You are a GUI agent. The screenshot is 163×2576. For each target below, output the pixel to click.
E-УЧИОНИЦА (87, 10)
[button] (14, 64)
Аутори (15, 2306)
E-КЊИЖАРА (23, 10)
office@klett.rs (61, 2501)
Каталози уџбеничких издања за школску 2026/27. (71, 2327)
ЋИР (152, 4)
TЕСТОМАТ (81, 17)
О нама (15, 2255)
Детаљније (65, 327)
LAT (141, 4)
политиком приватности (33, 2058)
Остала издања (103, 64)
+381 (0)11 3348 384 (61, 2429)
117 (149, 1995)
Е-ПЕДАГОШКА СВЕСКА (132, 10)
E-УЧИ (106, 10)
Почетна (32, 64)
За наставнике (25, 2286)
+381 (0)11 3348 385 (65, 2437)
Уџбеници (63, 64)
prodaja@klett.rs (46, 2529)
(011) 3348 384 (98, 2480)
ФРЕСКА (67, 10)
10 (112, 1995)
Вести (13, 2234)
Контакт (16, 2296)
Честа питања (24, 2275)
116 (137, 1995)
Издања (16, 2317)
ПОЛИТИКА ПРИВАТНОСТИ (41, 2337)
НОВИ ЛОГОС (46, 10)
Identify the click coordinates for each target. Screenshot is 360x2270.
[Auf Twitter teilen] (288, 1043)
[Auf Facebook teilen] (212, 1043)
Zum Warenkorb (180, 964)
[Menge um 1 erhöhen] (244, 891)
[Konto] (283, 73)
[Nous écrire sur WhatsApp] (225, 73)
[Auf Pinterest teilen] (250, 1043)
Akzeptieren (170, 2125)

+-------+

■ Required work
An exact copy of the lines above between the line holding "Аутори (15, 2306)" and the line holding "Е-ПЕДАГОШКА СВЕСКА (132, 10)", inclusive, is the whole answer.

■ Result of the task
Аутори (15, 2306)
E-КЊИЖАРА (23, 10)
office@klett.rs (61, 2501)
Каталози уџбеничких издања за школску 2026/27. (71, 2327)
ЋИР (152, 4)
TЕСТОМАТ (81, 17)
О нама (15, 2255)
Детаљније (65, 327)
LAT (141, 4)
политиком приватности (33, 2058)
Остала издања (103, 64)
+381 (0)11 3348 384 (61, 2429)
117 (149, 1995)
Е-ПЕДАГОШКА СВЕСКА (132, 10)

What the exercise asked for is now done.